Frito-Lay Investigations : 05/16/1996: Memorandum: Telephone Interview

This document is available in two formats: this web page (for browsing content), and PDF (comparable to original document formatting).

Memorandum U.S. Department of Justice Seal

Subject: Telephone Interview With [REDACTED TEXT (b7D)] Date: May 16, 1996

60-2096-0002
To: Files From: William P. Jones

On May 1, 1996, Nina Hale, Jill Ptacek and I spoke with [REDACTED TEXT (b7D)]


Page(s) 2-7

Exempt under b4, b7D


[REDACTED TEXT (b7D)]

VOLUME DISCOUNTS

[REDACTED TEXT (b7D)] But it seems in some stores that Frito Lay has acquired up to 80 percent of shelf space, and is not necessarily selling at a justifying volume, although it is definite that other companies are selling out at the same time in their small alloted space. [REDACTED TEXT (b7D)] asks why Frito should have all of that space in such cases but not try to equal it with sales. He assumes that Frito must have some sort of retailer-payoff arrangement that allows it to maintain dead space, as an effort to prevent others from using the precious selling space. [REDACTED TEXT (b7D)] states that Frito makes private label snacks too, and does tremendous levels of advertising at some levels.

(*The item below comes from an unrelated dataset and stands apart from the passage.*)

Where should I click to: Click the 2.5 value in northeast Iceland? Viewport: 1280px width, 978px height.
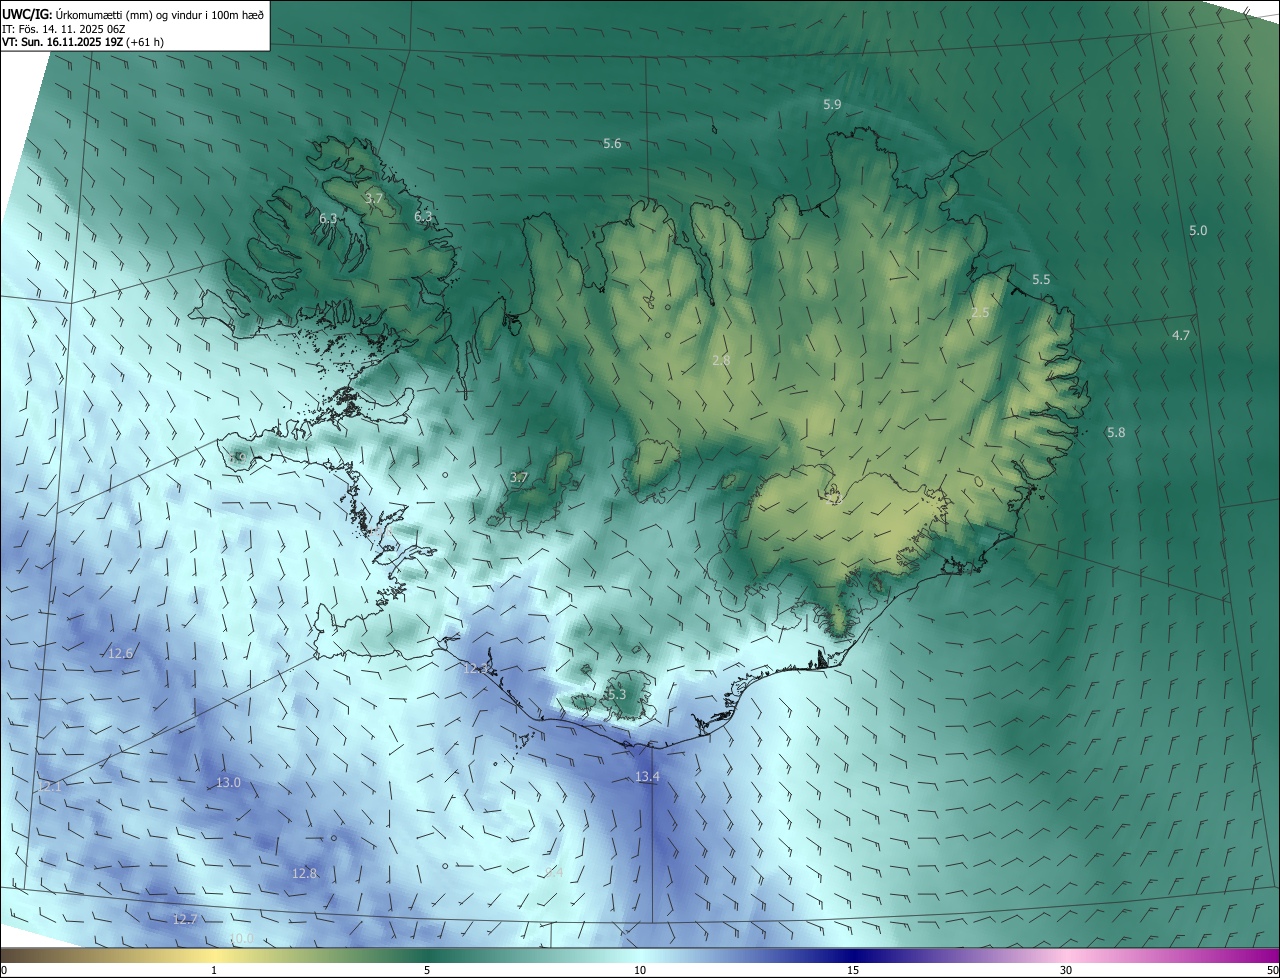(x=980, y=313)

[REDACTED TEXT (b4), (b7D)]

[REDACTED TEXT (b7D)] relates that often a grocer, will after a year of a snack maker's initial sales, negotiate a volume discount program with the manufacturer which ensure that the manufacturer a portion of shelf for his product and he agrees to create a rebate structure for the chain such as .5 or 1 to 2 percent of sales as rebates to the grocer based on a formula of sales volume over a given period.

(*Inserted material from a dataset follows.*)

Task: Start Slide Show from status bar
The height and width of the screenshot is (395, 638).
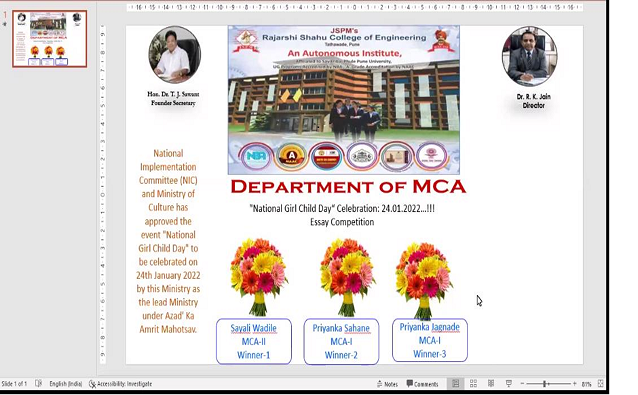Action: [509, 384]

[REDACTED TEXT (b4), (b7D)] He is not aware of Frito's wholesale price but he knows that Frito advertises heavily in the chain's circulars and in other forums and takes a lot of the market. He calls Frito's advertising program and its volume incentive deals "very attractive," adding that as a demonstration, Frito sometimes gives certain chains, as an example, $50,000 at the end of each year, [REDACTED TEXT (b7D)] Frito may also pay a one percent starting bonus to that chain [REDACTED TEXT (b7D)] In addition, Frito calculates its rebate amounts to a chain system of grocery stores based on all sales calculated from day one, so that every possible amount can be added to the paycheck a chain can expect to receive, when payday from Frito Lay arrives.

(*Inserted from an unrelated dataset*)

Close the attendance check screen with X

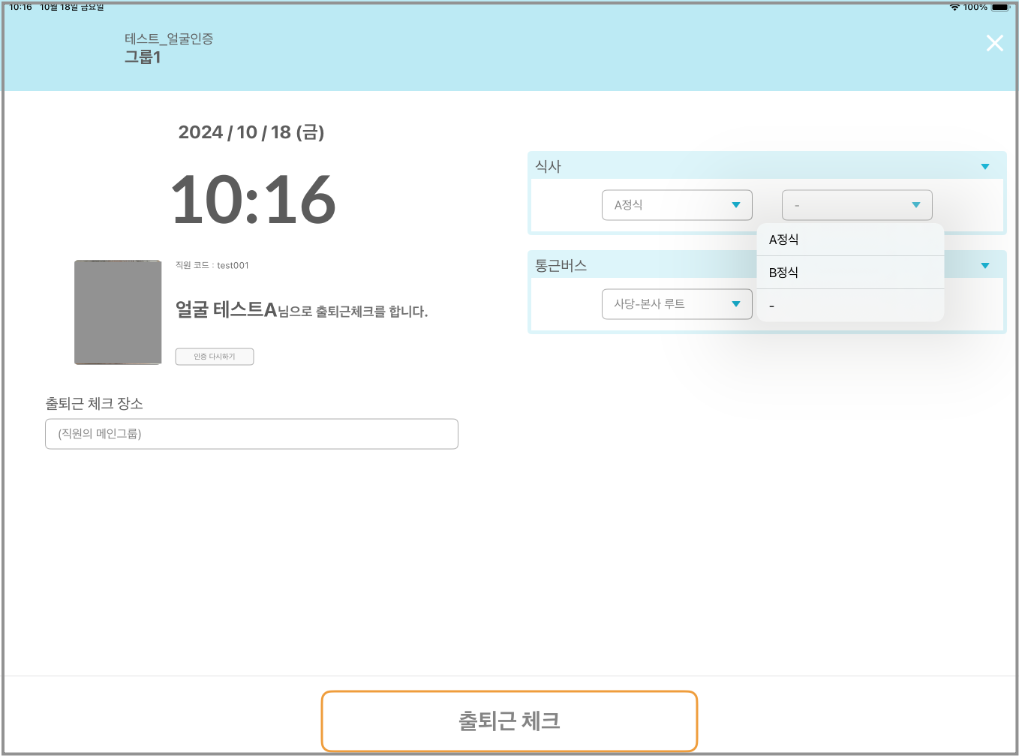[994, 43]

Finally [REDACTED TEXT (b7D)] indicates the U.S. grocery chain community is partly to blame for the current state of troubling competitive circumstances, for deciding to focus on selling shelf "real estate," rather than the food product, and it perhaps makes more money on shelf space management than on sales to the consuming public. He states that today's competitive environment is the result of Pepsico and Frito Lay starting the destructive trend in the latter 1980s. About 10 to 12 years ago, big manufacturers promulgated the idea of employing their cash assets to purchase space for their products to the detriment of their competitors; the business abuses that have since occurred have followed the same natural path. [REDACTED TEXT (b7D)] says that [REDACTED TEXT (b7D)] emphasized "quality, value and service," but now some new products cannot reach the store shelves and the marketplace operates on business principles far removed from [REDACTED TEXT (b7D)] business history and its capacity to adjust and thrive.